A vice-presidente da Assembleia Legislativa, deputada Alessandra Campelo, tem insistido na volta das sessões presenciais. Segundo ela, a proposta já conta com aceitação dos deputados Felipe Souza, Saullo Vianna, João Luiz, Doutor Gomes, Cabo Maciel, Joana Darc, Álvaro Campelo, Carlinhos Bessa e Roberto Cidade.

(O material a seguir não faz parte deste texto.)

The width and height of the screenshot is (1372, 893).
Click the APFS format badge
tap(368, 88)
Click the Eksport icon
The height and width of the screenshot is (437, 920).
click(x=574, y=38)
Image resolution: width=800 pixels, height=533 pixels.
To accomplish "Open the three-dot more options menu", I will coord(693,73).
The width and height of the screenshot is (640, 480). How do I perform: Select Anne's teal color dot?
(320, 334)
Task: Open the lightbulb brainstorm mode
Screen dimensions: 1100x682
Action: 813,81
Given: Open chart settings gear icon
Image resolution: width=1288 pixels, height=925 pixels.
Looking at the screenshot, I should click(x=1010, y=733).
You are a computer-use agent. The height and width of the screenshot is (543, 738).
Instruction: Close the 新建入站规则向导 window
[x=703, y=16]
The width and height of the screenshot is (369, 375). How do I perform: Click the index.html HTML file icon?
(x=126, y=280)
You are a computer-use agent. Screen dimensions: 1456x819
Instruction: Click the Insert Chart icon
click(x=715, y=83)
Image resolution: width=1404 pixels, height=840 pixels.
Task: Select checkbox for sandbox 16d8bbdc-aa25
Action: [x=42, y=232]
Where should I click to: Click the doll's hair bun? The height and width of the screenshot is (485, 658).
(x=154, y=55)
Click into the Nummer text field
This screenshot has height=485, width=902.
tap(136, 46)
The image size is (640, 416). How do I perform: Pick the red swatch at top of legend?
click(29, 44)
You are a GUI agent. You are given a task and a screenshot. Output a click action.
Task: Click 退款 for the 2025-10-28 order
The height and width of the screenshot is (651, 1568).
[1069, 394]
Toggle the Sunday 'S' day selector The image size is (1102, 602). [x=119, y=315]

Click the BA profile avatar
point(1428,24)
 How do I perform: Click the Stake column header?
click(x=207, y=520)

A proposta, porém, não possui consenso entre os parlamentares. É o caso dos deputados Wilker Barreto, Dermilson Chagas e Serafim Corrêa, que argumentam que o plenário do Legislativo não está preparado para sessões em tempo de pandemia.

Eles reforçam que o plenário é um ambiente fechado, sem janelas, e que não possui ventilação natural (apenas ar-condicionado). Outro argumento é que vários parlamentares têm mais de 60 anos ou possuem algum tipo de comorbidade, o que os coloca no grupo de risco.

Para viabilizar o retorno das sessões presenciais, o trio de deputados sugeriu a realização de um laudo técnico, emitido por órgãos de vigilância em saúde, para atestar que não há risco de contaminação pelo coronavírus.

O laudo técnico busca garantir a segurança não apenas dos parlamentares, mas dos servidores do Legislativo, que devem retornar ao trabalho presencial com a reabertura do plenário.

Embora a Assembleia Legislativa esteja com as sessões presenciais suspensas, os trabalhos continuam no ambiente virtual, com reuniões às terças, quartas e quintas-feiras.